* _PASSAGE_
* Start *
Mixins are one of the most helpful and powerful features of SASS/SCSS/LESS. Being able to define a block of code like a function in JavaScript and use that over and over again in your stylesheets is awesome. Being able to make changes in just one place or being able to calculate values or pass values to your mixin makes them very extendable. Here are some of the most useful mixins that I use daily.

While these are specifically written for SASS they can easily be adapted to LESS.


Any time there are multiple vendor-prefixed conditions to be included for one specific property means it’s perfect for a mixin. Using border-box is one of these examples.

@mixin border-box {
    -moz-box-sizing: border-box;
    -webkit-box-sizing: border-box;
    box-sizing: border-box;


border-radius is another property that requires several vendor-prefixed properties to accommodate older browsers.
* End *
* _GIVEN INFORMATION_
* Start *
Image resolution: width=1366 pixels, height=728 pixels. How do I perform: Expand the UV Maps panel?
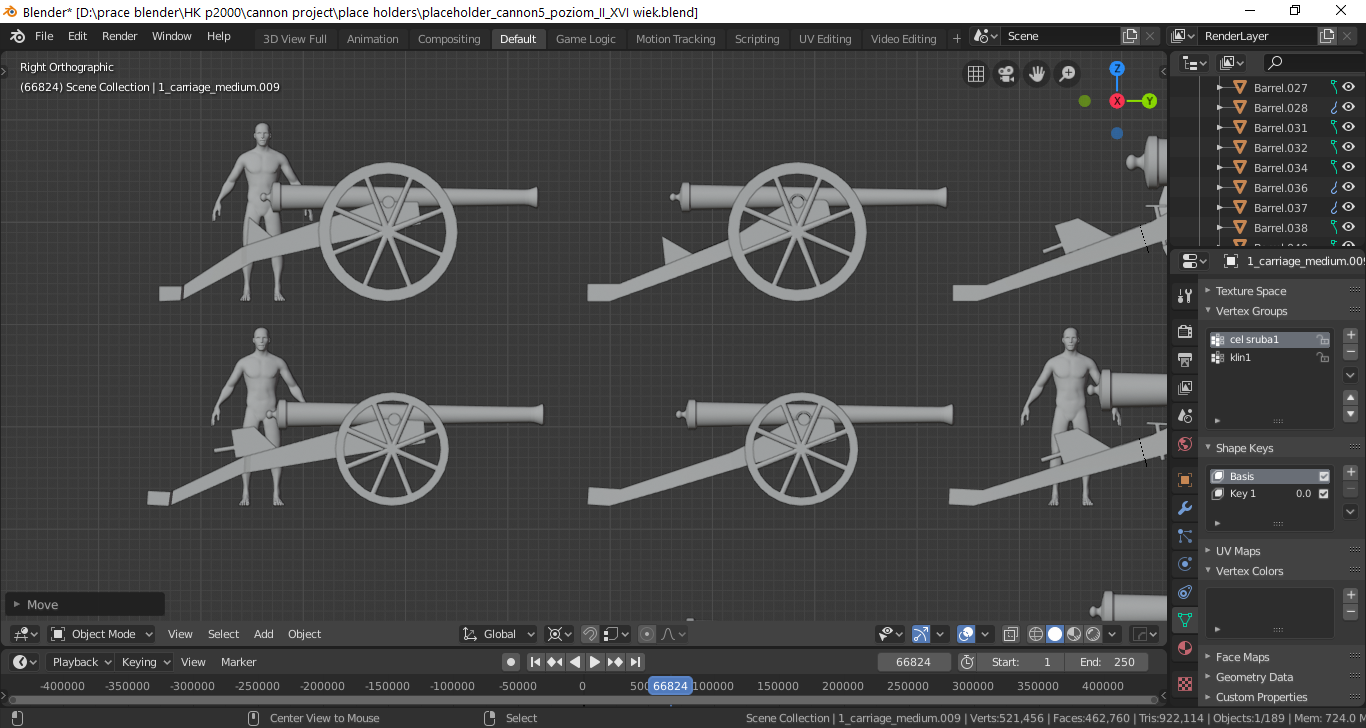pyautogui.click(x=1238, y=551)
* End *
* _COMPLETE THE FOLLOWING_
(1) Repeat everything in the SASS mixins passage from "Any time there" down to "of these examples.".
(2) According to the SASS mixins passage, why is border-box a good candidate for a mixin? Answer in one to three sentences.
(3) Resume the SASS mixins passage after its last sentence, continuing the piece.

* _THE RESPONSES_
(1)
Any time there are multiple vendor-prefixed conditions to be included for one specific property means it’s perfect for a mixin. Using border-box is one of these examples.

(2) Using border-box requires several vendor-prefixed versions of the same property. The passage says that whenever one property needs multiple vendor-prefixed conditions, it is perfect for a mixin.

(3)
@mixin border-radius($radius) {
    -moz-border-radius: $radius;
    -ms-border-radius: $radius;
    -webkit-border-radius: $radius;
    border-radius: $radius;


Whenever you’re floating elements on the page you lose that block of height because it’s taken out of the general flow of the page. Therefore you can force the height of the parent element with this mixin.

@mixin clearfix {
    &:before, &:after {
	content: " ";
	display: table;

    &:after {
	clear: both;


Today if a site isn’t response in some way the user experience suffers so much they’ll likely leave. Until more browsers can support tags like <picture> we need a way to change the width of images based on screen width. This mixin allows us to always force the picture to be as large as it’s container element while maintaining aspect ratio, making sure not to enlarge the image past it’s 100% width.

@mixin img-responsive {
    height: auto;
    max-width: 100%;


It’s standard practice to use unordered lists for navigation and other elements on the page. Instead of constantly repeating the same code over and over each time you use a list you can include this into a helpful mixin. This works with both ordered and unordered lists.

@mixin list-reset {
    list-style-type: none;
    margin: 0;
    padding: 0;


There’s a trend with a lot of these mixins where in order to support older browser vendor-prefixed properties are required. This is no exception and will allow you to use the opacity property.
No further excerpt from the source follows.